Nach dem Vorfall haben wir beschlossen wir müssen darüber reden. Wie wir das regeln können, dass wir eine gute Freundschaft führen können, wo wir uns eine Stütze sein können, ohne uns aber gegenseitig runterzuziehen.
Wir haben jetzt folgende Abmachung:
Wir dürfen uns jederzeit beim anderen melden. Egal ob es uns gut geht oder sauschlecht. Aber wir haben auch jederzeit das Recht zu sagen "Momentan ist die Beziehung nicht gut für mich weil du mich an meine eigene Geschichte erinnerst/mich zu sehr belastet/ ich selber zu viele Probleme gerade hab/...." und sich dann entweder selber zurückzuziehen weil man seine Ruhe haben will (sie ist zB jemand der wenn es ihr länger schlecht geht enorm viel Ruhe haben will) oder wenn eben die Geschichte des anderen zu viel wird zu sagen "Stopp ich kann das jetzt nicht hören." Etc.
Wir müssen uns da einfach aufeinander verlassen können, dass wirklich jeder auf seine eigenen Grenzen hört und diese den anderen mitteilt.
Das einzige was wir aber auch uns versprochen haben: Wir verschwinden nicht einfach komplett: Also wenn der andere schreibt wie es einem geht oder so reagieren wir. Und wenn es nur ein kurzes "Ich lebe aber will nicht reden" ist. Oder einfach ein "Muh"
Völlig egal. Hauptsache man weiß der andere is noch da.
Natürlich ist so eine Beziehung nicht immer einfach. Momentan kämpfe ich auch wieder bissi.
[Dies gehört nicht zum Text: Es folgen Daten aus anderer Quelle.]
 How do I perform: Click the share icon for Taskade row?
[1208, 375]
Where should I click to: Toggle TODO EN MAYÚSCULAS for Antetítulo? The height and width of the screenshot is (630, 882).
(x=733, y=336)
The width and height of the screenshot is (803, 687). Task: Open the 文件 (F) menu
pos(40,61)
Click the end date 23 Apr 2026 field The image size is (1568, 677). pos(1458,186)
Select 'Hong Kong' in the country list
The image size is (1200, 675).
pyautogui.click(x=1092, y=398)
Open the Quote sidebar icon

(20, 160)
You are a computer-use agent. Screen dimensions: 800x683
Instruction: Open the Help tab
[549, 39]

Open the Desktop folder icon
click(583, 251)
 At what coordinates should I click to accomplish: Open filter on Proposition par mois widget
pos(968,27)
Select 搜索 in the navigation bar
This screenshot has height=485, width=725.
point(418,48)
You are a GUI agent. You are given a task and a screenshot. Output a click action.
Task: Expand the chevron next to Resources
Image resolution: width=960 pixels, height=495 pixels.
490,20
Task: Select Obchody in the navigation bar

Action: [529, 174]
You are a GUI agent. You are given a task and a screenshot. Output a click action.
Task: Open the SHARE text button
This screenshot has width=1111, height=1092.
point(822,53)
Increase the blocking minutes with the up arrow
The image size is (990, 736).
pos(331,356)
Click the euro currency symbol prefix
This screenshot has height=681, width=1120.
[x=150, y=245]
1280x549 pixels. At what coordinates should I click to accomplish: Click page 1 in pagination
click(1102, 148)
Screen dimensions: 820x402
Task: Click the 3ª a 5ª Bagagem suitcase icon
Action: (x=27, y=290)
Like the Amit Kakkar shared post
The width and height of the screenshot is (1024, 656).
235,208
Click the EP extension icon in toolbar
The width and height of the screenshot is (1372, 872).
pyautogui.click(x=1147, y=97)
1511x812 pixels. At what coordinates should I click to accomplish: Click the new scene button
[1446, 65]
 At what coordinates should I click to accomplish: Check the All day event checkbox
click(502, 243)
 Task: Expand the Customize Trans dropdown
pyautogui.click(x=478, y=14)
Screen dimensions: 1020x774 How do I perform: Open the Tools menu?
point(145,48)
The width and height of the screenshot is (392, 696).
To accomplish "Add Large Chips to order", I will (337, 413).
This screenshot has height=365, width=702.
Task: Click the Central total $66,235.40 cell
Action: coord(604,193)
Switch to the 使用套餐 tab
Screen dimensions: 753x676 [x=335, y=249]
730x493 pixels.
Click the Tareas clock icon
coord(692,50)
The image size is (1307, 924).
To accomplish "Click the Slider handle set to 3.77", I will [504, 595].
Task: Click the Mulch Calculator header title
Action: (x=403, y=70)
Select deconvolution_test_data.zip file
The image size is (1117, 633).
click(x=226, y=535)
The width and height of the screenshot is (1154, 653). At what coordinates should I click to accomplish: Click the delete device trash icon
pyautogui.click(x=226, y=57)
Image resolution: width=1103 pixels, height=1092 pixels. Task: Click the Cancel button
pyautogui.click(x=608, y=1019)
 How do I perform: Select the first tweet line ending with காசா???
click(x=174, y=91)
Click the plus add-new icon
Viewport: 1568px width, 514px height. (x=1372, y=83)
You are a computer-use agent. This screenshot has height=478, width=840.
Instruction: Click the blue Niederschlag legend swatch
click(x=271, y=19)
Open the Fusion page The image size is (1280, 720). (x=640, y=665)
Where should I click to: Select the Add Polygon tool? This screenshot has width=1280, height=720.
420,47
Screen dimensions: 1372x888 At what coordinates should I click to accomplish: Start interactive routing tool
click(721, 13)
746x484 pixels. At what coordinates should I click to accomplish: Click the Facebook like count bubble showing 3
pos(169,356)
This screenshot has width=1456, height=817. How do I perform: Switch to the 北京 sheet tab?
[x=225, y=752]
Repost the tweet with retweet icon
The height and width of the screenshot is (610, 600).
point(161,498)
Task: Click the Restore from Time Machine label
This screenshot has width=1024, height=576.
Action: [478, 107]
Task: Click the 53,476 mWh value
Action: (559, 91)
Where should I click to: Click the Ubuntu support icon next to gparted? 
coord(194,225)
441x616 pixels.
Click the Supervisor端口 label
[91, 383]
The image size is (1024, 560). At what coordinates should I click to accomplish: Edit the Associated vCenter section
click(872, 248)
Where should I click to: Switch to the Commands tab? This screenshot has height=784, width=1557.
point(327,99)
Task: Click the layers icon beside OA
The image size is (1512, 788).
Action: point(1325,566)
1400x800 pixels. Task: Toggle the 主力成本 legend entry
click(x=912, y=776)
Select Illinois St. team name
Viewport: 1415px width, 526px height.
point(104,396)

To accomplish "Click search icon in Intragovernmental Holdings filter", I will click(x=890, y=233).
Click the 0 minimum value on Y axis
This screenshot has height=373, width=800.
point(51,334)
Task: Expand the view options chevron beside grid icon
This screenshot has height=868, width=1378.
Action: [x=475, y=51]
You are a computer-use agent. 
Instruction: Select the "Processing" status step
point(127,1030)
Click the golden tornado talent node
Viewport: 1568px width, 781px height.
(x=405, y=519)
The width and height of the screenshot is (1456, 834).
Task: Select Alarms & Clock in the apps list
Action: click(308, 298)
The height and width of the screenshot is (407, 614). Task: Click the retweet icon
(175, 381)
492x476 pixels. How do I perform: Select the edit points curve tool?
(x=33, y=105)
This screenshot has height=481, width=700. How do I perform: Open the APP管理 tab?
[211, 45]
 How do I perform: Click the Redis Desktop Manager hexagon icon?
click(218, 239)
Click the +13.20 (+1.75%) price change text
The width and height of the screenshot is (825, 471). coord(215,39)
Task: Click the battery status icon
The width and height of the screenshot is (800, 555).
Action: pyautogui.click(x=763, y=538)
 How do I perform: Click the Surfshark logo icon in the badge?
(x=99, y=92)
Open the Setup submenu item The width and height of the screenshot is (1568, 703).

Weil es uns jetzt länger beiden gut ging und wir uns ständig getroffen haben. Und wie es mir davor schlecht ging hat sie sich auch öfters mit mir getroffen. Und jetzt geht es ihr sauschlecht und sie will aber weder drüber reden noch sich treffen.
Aber ich weiß einfach, dadurch dass wir darüber offen geredet haben, dass es nicht an unserer Freundschaft an sich liegt. Und dass ich ihr die Zeit geben muss und sie weiß, dass ich, wenn sie dann wieder bereit ist mehr Kontakt zu haben, genauso noch da sein werde (bzw. bin ich dann in der steiermark auf praktikum aber ich komm ja wieder^^) für sie und sie immer noch zu meinen besten Freundinnen zählen wird.
Könntest du dir vorstellen mit deinen 2 Freundinnen auch irgendwie so ein offenes Gespräch zu führen? Wo ihr wirklich darüber redet, wie ihr damit umgehen könnt, wenn ihr euch gegenseitig belastet?
Damit du nicht mehr Ausreden erfinden musst und dann ein schlechtes Gewissen hast?

Lg

Re: Die eigenen Gefühle, und nahe Personen

Verfasst: Do Okt 09, 2014 23:45
von Pola
Liebe Louve,
wow, danke für deine lange und genaue Antwort... Deine Worte treffen für mich vieles sehr genau.